As with any lubricant, food-grade lubricants must meet the needs of proper lubrication. That means a lubricant must provide the metal-to-metal surface separations, contain performance properties like anti-wear (AW) and rust and oxidation inhibitors (RO), and employ any other performance properties and base oil classifications that the application requires. In addition to these typical needs, food-grade lubricants must also stand up to a wide range of contamination issues. For example, in a meat processing plant, equipment is subjected to large amounts of steam and high-pressure caustic water cleaning. Lubricants in these types of facilities must withstand the probability of water washout as well as help in controlling rust formation within bearings and gearboxes.
Another requirement of food-grade lubricants is their need to withstand contaminants (like sugars, dust, chemicals, etc.) that occur as a direct result of the manufacturing process.
While most facilities requiring food-grade lubricants are conscientious of the operation and condition of their equipment, lubricant leakage does happen. Leaks can cause a severe amount of downtime, ranging from containing the leak to documentation to clean-up. Food-grade lubes are made and required to be tasteless, odorless and physiologically inert. These properties greatly reduce the hazard level that lubricant exposure has on the product.
Food-grade lubricants also should be able to withstand and deter the growth of fungi, bacteria and other pathogens. The formation of bacteria is very likely in the wet environments of meat processing plants. Bacterial contamination is another critical factor to consider and control in the food and beverage industry.
Historically, the U.S. Department of Agriculture (USDA) and the U.S. Food and Drug Administration (FDA) were responsible for compiling, determining, and writing the standards and classifications for food-grade lubricants. In February 1998, the USDA changed the way manufacturers assessed and organized the usage of food-grade lubricants. It allowed manufacturers to assess each point in production and determine its critical limit for risk of contamination, which warranted the decision to use food-grade or non-food-grade lubricants. This led the way for development of the Hazard Analysis and Critical Control Points (HACCP) program.

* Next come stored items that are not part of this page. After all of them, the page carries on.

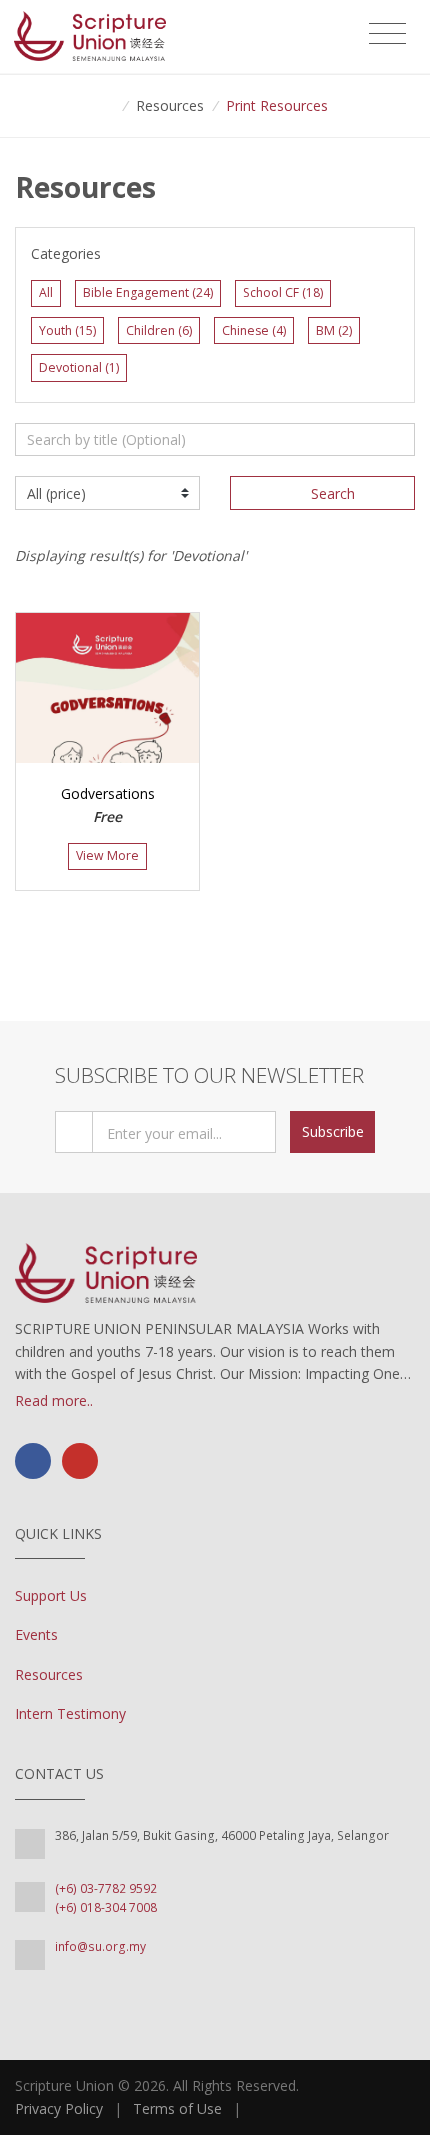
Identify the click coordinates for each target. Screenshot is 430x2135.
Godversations (108, 793)
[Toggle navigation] (387, 34)
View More (107, 855)
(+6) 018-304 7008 (106, 1907)
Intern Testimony (70, 1713)
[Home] (107, 105)
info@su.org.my (100, 1946)
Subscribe (333, 1131)
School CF (283, 292)
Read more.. (54, 1400)
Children (159, 330)
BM (334, 330)
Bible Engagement (148, 292)
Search (333, 493)
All (46, 292)
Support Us (51, 1595)
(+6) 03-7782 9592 (106, 1888)
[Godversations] (107, 688)
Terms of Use (177, 2108)
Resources (49, 1674)
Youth (67, 330)
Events (36, 1634)
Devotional (79, 367)
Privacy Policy (59, 2108)
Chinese (254, 330)
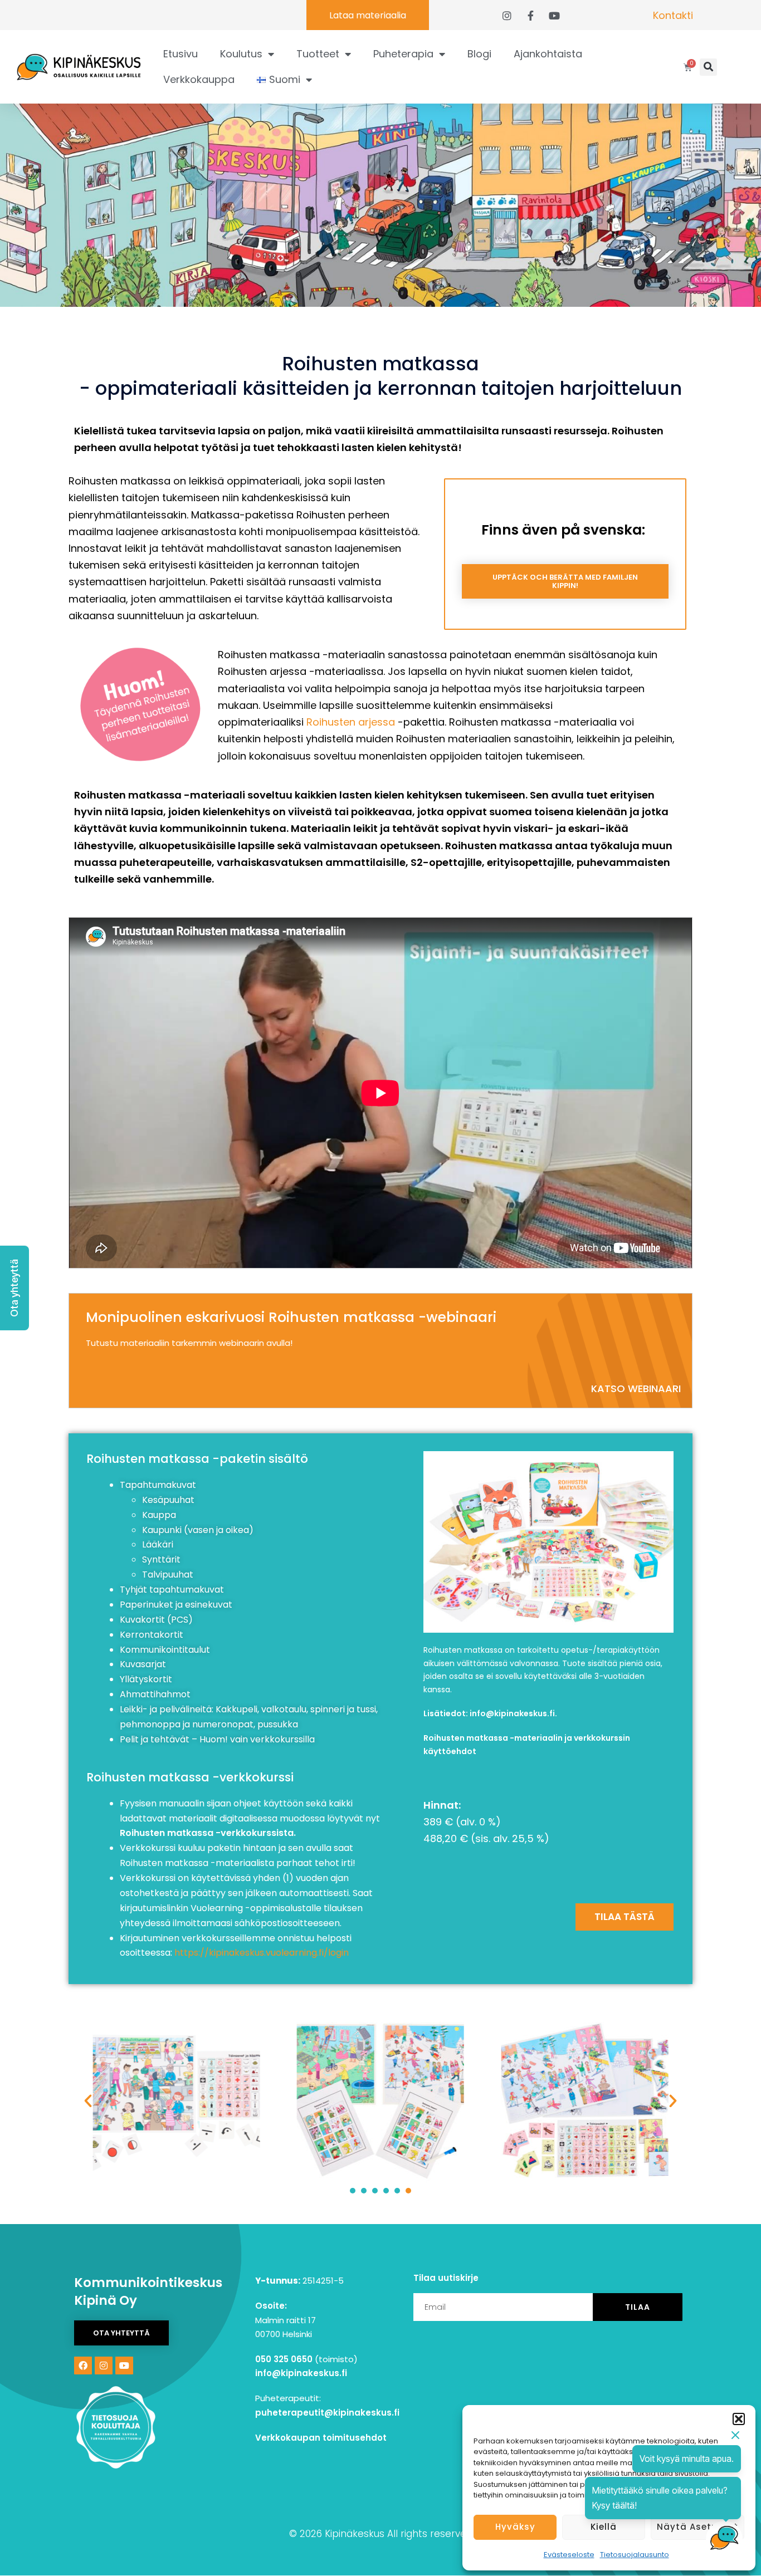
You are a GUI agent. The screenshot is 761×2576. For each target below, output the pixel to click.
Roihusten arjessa (350, 722)
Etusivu (180, 54)
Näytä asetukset (697, 2527)
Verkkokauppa (199, 79)
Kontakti (673, 15)
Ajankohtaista (548, 54)
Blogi (479, 54)
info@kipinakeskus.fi (512, 1713)
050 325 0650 (284, 2359)
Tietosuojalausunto (634, 2554)
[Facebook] (83, 2365)
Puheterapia (403, 54)
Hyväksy (515, 2527)
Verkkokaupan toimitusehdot (321, 2437)
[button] (738, 2419)
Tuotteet (317, 54)
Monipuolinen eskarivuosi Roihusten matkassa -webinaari (291, 1317)
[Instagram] (104, 2365)
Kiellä (604, 2527)
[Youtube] (124, 2365)
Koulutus (241, 54)
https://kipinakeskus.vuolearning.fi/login (261, 1952)
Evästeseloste (569, 2554)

The primary current food-grade lubricant classifications are:
In order for food-grade lubricants to be classified in one of these three categories, they must comply with certain codes within the FDA’s Title 21. These codes dictate and approve what ingredients can be used in a particular food-grade lubricant that may incur incidental contact. Samples of the FDA Title 21 codes are:
Even though H1-classified food-grade lubricants are made with the ideology of incidental contact with food, the allowable lubricant contamination constituted by the FDA is 10 parts per million.
With an ongoing battle between production, quality and food safety, most manufacturing facilities have implemented some type of identification process for food-grade lubricant usage, but it usually falls short of being comprehensive.
In the 1960s, the U.S. National Aeronautics and Space Administration (NASA) developed a strategic program that adopted traditional inspection techniques with a science-based food safety system. The program uses a proactive and preventive method for identifying risk by inspecting and examining any production point, or “critical control point”, for food contamination risk. This is known as the Hazard Analysis and Critical Control Point (HACCP) program. HACCP can be implemented through the entire manufacturing process, production to packaging.
HACCP has been a success in monitoring and controlling food and beverage industry contamination risk, and is now being used in cosmetic and pharmaceutical industries. In the United States, HACCP is in compliance with and regulated by 21.CFR 120/123. Seven principles help guide companies to develop and implement a successful HACCP program. They are:
Principle 1: Conduct a hazard analysis. Plants determine the food safety hazards and identify the preventive measures that the plant can apply to control these hazards.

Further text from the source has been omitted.